La distinction Nansen pour les réfugiés 2008 est remise au Centre de coordination de l'action contre les mines des Nations Unies au Sud-Liban.

Le coordonnateur britannique d'un programme d'action contre les mines des Nations Unies au Sud-Liban, ainsi que son équipe composée de près de 1 000 démineurs civils - des Libanais pour la plupart - ont été nommés, par le HCR, lauréats de la distinction Nansen pour les réfugiés 2008.

Christopher Clark, un ancien officier de l'armée britannique, est devenu en 2003 responsable du Centre de coordination de l'action contre les mines des Nations Unies au Sud-Liban (UNMACC-SL).
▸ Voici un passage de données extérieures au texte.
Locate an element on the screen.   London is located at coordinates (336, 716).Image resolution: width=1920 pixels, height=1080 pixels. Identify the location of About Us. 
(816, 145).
Ses équipes ont détecté et détruit des tonnes de munitions non explosées (UXO) et des dizaines de milliers de mines antipersonnel.

Ces chiffres incluent près de 145 000 sous-munitions, provenant de bombes à sous-munitions, trouvées au Sud-Liban après la guerre de cinq semaines ayant eu lieu mi-2006. Leur travail a permis à près d'un million de déplacés libanais par le conflit de rentrer chez eux en sécurité. Il a cependant eu un coût, 13 démineurs ont perdu la vie et 38 autres ont été blessés depuis 2006. Le Sud-Liban retrouve sa prospérité et la reconstruction se poursuit rapidement, en grande partie grâce au travail mené par les lauréats de la distinction Nansen 2008.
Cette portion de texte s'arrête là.